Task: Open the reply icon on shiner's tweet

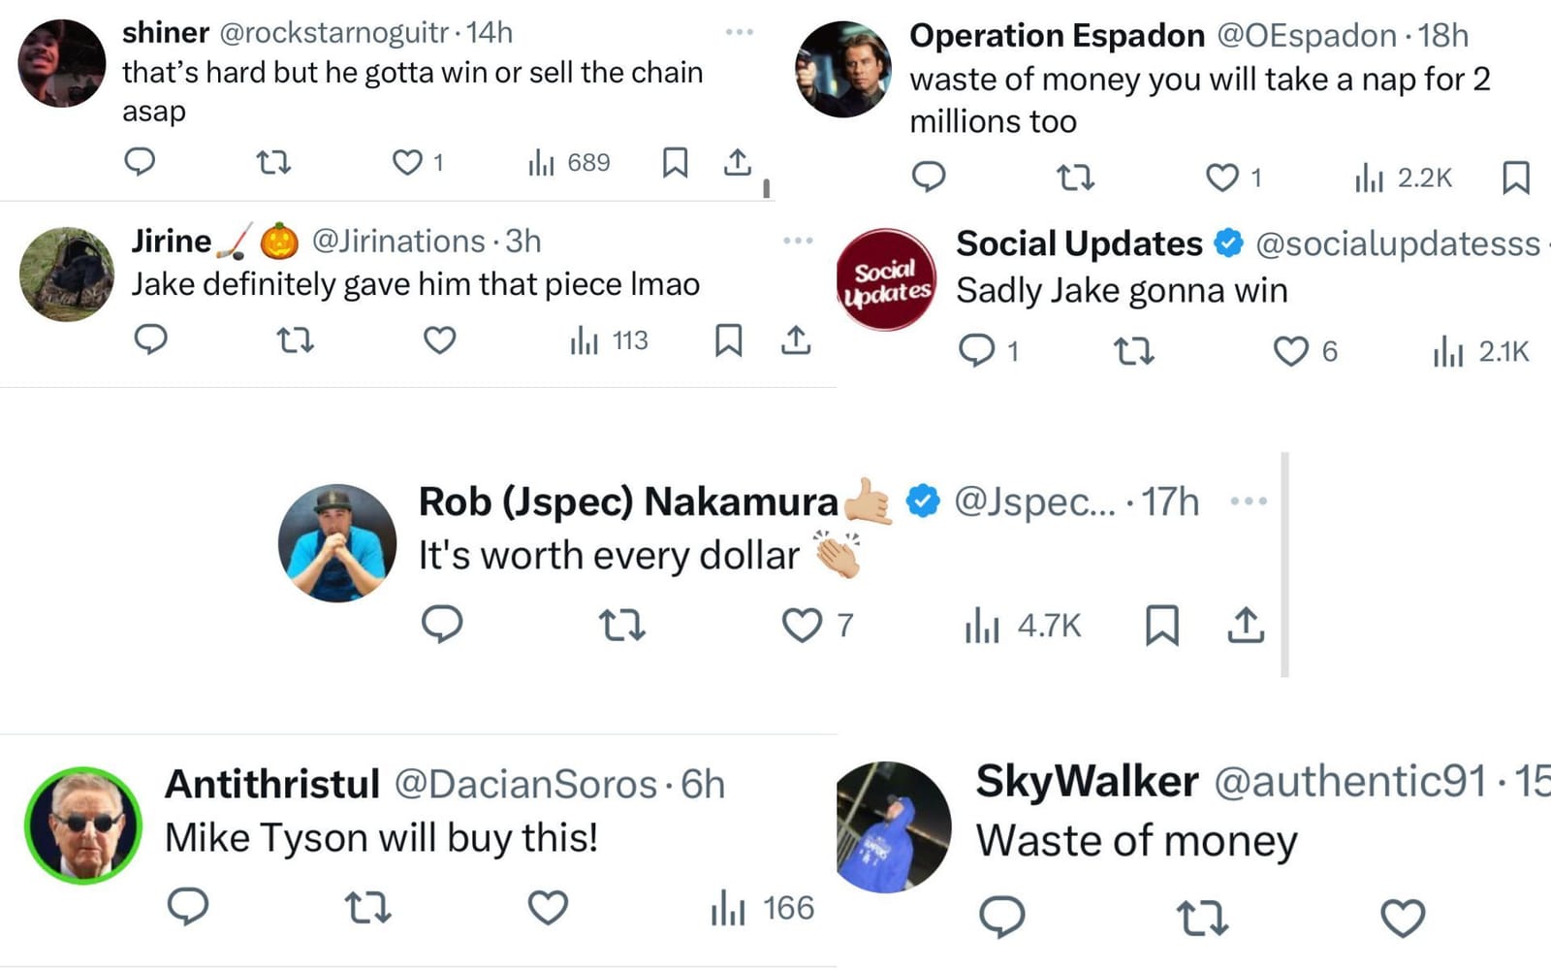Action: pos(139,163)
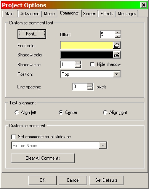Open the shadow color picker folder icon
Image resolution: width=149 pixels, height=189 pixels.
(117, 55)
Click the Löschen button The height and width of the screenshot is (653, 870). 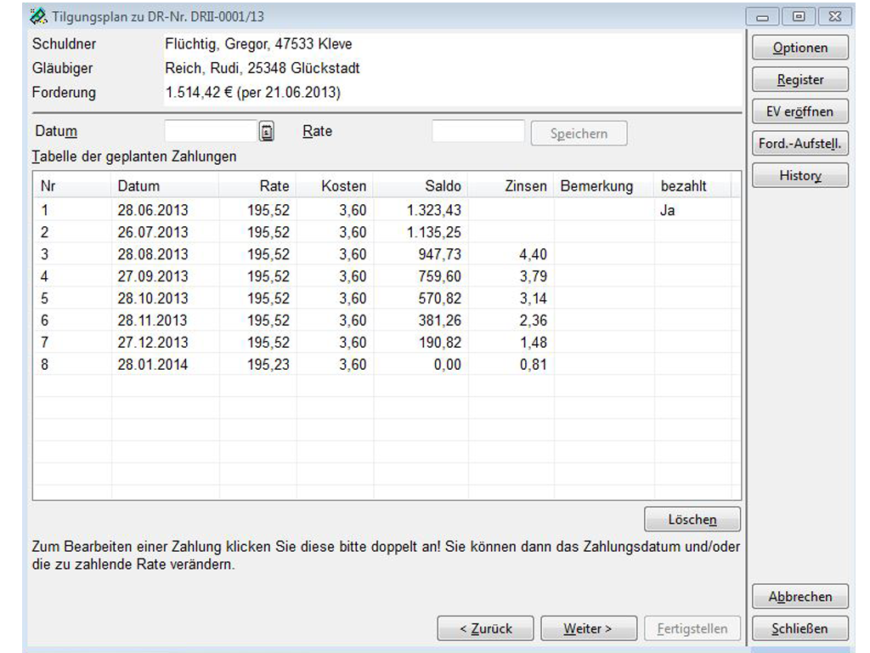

---

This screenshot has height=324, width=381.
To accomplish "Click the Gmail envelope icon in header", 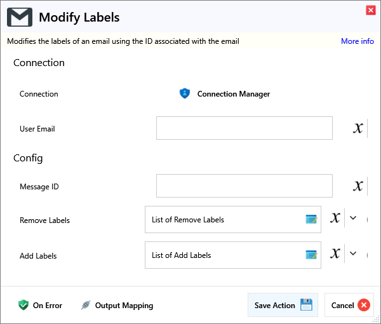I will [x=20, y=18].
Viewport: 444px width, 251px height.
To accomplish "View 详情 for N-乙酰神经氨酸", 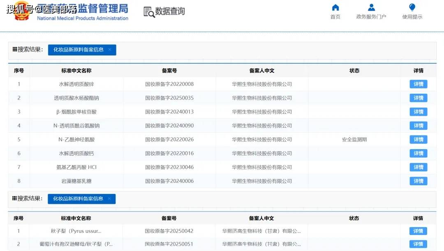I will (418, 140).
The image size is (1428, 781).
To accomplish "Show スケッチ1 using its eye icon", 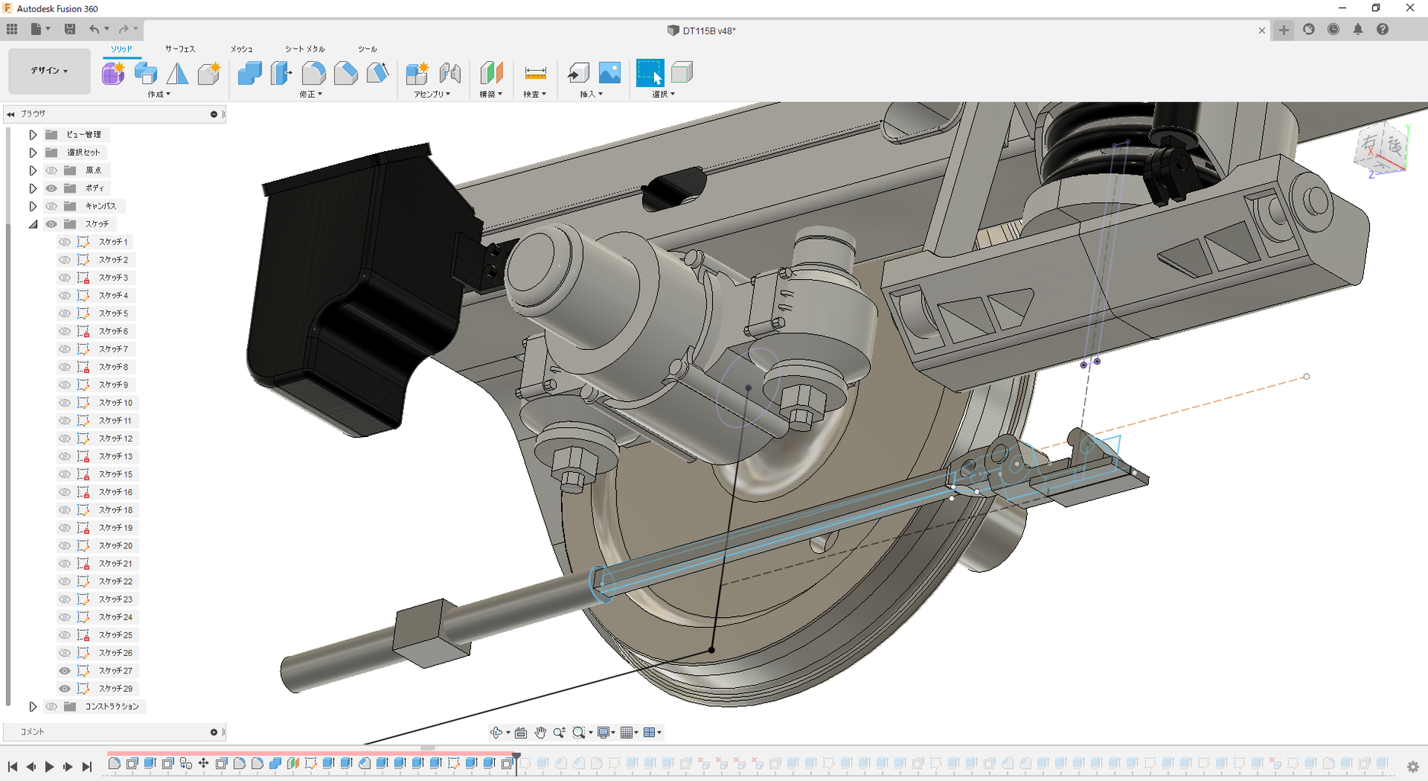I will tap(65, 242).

What you need to do:
Copy out every line of the entries between the line containing "Task: Open the reply icon on shiner's tweet" and the line containing "Click the Löschen", inclusive, and leave the pictures out.

Result:
Task: Open the reply icon on shiner's tweet

Action: pos(139,163)
Open the shadow color picker folder icon
Image resolution: width=149 pixels, height=189 pixels.
(117, 55)
Click the Löschen button The height and width of the screenshot is (653, 870). 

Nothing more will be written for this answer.